7. Rileva il Collegio che gli atti acquisiti in questo grado del giudizio sono sufficienti per definire la controversia con sentenza, poiché da essi emergono compiutamente i fatti accaduti e il contenuto degli atti emessi nel corso del procedimento.

8. Ciò posto, il Collegio osserva che, con la propria sentenza n. 2367 del 30 aprile 2013, è stata decisa una fattispecie analoga - sotto il profilo giuridico - a quella in esame.

In tale circostanza il Collegio ha ribadito che, in base alla pacifica giurisprudenza (consolidatasi a seguito della sentenza dell’Adunanza Plenaria n. 20 del 1999), il quadro normativo riconducibile alle disposizioni dei primi due condoni (di cui alle leggi n. 47 del 1985 e n. 724 del 1994) va inteso nel senso che, se nel corso del procedimento di esame della domanda di condono entra in vigore una normativa o è emesso un provvedimento, che determina la sopravvenienza di un vincolo di protezione dell’area in questione, l’autorità competente ad esaminare l’istanza di condono deve acquisire il parere della autorità preposta alla tutela del “vincolo sopravvenuto”, che deve pronunciarsi tenendo conto del quadro normativo vigente al momento in cui esercita i propri poteri consultivi (Cons. di Stato, Sez. VI, 30 aprile 2013, n. 2367).

Nella medesima sentenza il Collegio ha, altresì, stabilito che “tale regola […] risulta del tutto condivisibile, poiché - con la disposizione o con l’atto amministrativo sopravvenuto - l’area è specificamente sottoposta ad un regime giuridico di protezione, rispetto al quale va valutata l’incidenza dell’abuso commesso.

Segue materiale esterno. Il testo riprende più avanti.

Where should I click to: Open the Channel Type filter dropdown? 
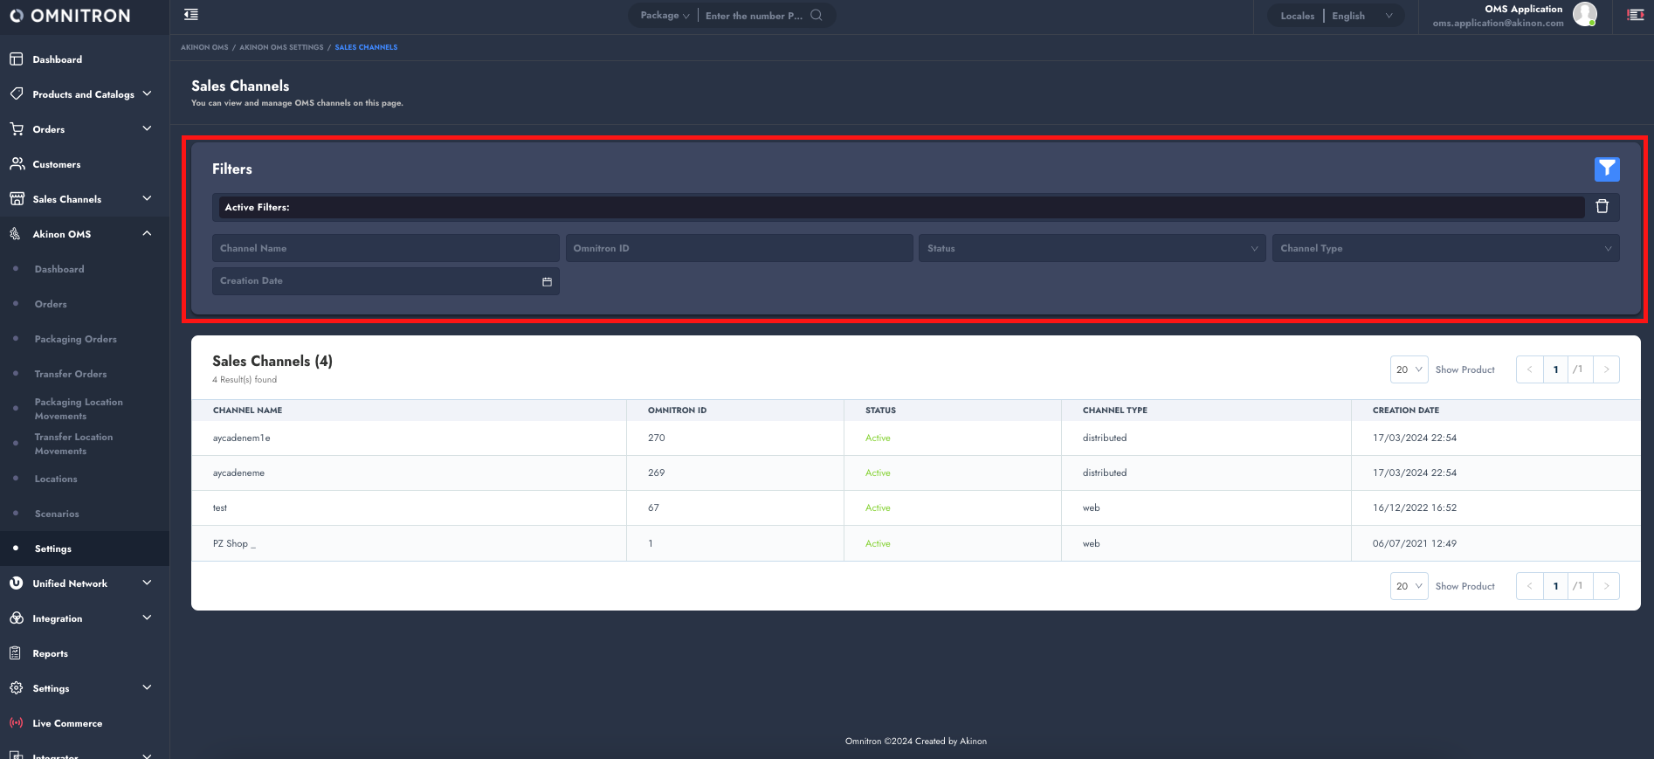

Contrariamente a quanto rilevato nella sentenza impugnata, il sopra richiamato comma 43 bis va interpretato tenendo conto della complessiva normativa introdotta col c.d. terzo condono edilizio, di cui al d.l. n. 269 del 2003, come convertito nella legge n. 326 del 2003.

Come è noto, la normativa sul terzo condono ha previsto più rigorosi limiti - sotto vari profili - per l’accoglibilità delle domande, rispetto alle previsioni di cui alle leggi che hanno consentito i due primi condoni.

In assenza dell’art. 32, comma 43 bis del d.l. n. 269 del 2003, come convertito nella legge n. 326 del 2003, in sede interpretativa si sarebbe dovuto ritenere che - a seguito dell’entrata in vigore della normativa “più restrittiva” sul terzo condono e della abrogazione delle disposizioni “più favorevoli” agli autori degli abusi, contenute nelle leggi sui primi due condoni - le disposizioni sostanziali sopravvenute più restrittive si sarebbero dovute applicare anche in sede di valutazione delle domande di condono proposte in base alle leggi n. 47 del 1985 e n. 724 del 1994, in applicazione del principio tempus regit actum (per il quale una domanda di sanatoria, tranne i casi in cui la legge esiga la c.d. doppia conformità, va esaminata tenendo conto della situazione di fatto e di quella di diritto sussistente alla data in cui è definito il procedimento).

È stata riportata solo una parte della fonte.